Lors de l’émission spéciale diffusée dimanche soir les chaînes audiovisuelles publiques, le Colonel Michaël Randrianirina évoque une infrastructure qui ne répond pas aux urgences socio-économiques du pays. “Le téléphérique n’est pas vraiment une priorité pour le peuple malgache”, déclare-t-il. Il évoque également les obstacles énergétiques, ne permettant pas de faire fonctionner le système.
“Pour ce qui est de l’électricité nécessaire à son fonctionnement, nous sommes déjà en difficulté. Avec quelle électricité allons-nous le faire fonctionner?” se demande le chef de l’Etat.
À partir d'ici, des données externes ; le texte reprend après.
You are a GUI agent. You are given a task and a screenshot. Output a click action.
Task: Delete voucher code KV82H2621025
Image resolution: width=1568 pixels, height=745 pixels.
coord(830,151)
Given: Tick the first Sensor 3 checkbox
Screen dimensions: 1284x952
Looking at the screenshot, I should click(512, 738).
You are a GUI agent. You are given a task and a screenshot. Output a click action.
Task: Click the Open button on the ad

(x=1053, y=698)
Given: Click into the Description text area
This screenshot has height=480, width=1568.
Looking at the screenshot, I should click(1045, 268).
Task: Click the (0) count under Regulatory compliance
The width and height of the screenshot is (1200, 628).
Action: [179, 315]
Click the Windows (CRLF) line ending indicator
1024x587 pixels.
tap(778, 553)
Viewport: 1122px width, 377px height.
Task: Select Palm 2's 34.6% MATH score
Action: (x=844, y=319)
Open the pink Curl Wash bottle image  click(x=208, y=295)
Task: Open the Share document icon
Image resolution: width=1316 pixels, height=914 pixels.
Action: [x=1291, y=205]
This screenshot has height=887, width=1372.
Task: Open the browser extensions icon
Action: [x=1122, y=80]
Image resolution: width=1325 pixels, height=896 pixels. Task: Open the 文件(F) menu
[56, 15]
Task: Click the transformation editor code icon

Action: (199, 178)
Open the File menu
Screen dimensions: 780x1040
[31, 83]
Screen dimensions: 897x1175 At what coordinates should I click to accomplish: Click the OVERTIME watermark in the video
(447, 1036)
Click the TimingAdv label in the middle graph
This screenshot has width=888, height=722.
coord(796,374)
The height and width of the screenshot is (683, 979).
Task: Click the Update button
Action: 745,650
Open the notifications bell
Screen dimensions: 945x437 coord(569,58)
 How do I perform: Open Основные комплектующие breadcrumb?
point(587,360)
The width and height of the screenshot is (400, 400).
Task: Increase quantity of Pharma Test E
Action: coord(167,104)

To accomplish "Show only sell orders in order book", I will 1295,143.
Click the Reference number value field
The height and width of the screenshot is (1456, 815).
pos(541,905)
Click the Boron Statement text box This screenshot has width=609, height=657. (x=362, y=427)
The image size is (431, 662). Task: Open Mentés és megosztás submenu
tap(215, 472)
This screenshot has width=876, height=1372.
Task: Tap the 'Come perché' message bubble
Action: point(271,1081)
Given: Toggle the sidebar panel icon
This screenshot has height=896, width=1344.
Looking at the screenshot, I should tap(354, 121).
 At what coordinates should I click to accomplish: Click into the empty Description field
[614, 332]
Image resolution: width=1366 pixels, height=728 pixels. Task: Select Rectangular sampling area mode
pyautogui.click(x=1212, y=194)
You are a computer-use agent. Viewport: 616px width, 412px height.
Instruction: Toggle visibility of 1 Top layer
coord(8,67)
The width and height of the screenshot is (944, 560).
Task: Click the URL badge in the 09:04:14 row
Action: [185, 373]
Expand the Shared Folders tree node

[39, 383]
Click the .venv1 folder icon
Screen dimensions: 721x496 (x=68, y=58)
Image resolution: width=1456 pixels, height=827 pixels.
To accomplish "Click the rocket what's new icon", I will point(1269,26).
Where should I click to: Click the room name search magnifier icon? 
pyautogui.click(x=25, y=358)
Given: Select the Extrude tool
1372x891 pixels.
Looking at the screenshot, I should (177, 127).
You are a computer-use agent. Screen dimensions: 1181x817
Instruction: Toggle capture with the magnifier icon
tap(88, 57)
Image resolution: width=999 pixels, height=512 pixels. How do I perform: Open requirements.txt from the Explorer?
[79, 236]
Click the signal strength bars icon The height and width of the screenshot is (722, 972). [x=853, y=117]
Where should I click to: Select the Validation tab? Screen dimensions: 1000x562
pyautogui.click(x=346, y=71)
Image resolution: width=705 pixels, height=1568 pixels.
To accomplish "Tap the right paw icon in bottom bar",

Il estime que l’option d’une alimentation autonome via des groupes électrogènes thermiques est irréaliste et économiquement non viable. “Est-ce rentable d’utiliser des groupes ? Il est difficile de croire que ce sera rentable”, tranche-t-il.
Face au fait accompli d’une infrastructure “déjà en place” et présentée par son prédécesseur comme destiné à décongestionner le trafic dans la Capitale, le gouvernement se retrouve contraint à la réflexion, sans perspectives claires. Le président de la Refondation rappelle avoir sollicité une annulation de la dette française qui avait permis de mettre en place l’infrastructure, mais “on ne sait pas encore si la dette sera réellement annulée ou non”, avoue le chef de l’État.
Le Colonel Michaël Randrianirina concède ainsi qu’aucune décision définitive n’a été prise sur le devenir des installations. “Pour le moment, il n’y a aucune avancée sur ce dossier pour savoir ce que nous allons en faire (…) jusqu’ici, rien n’avance”, poursuit le pensionnaire d’Iavoloha.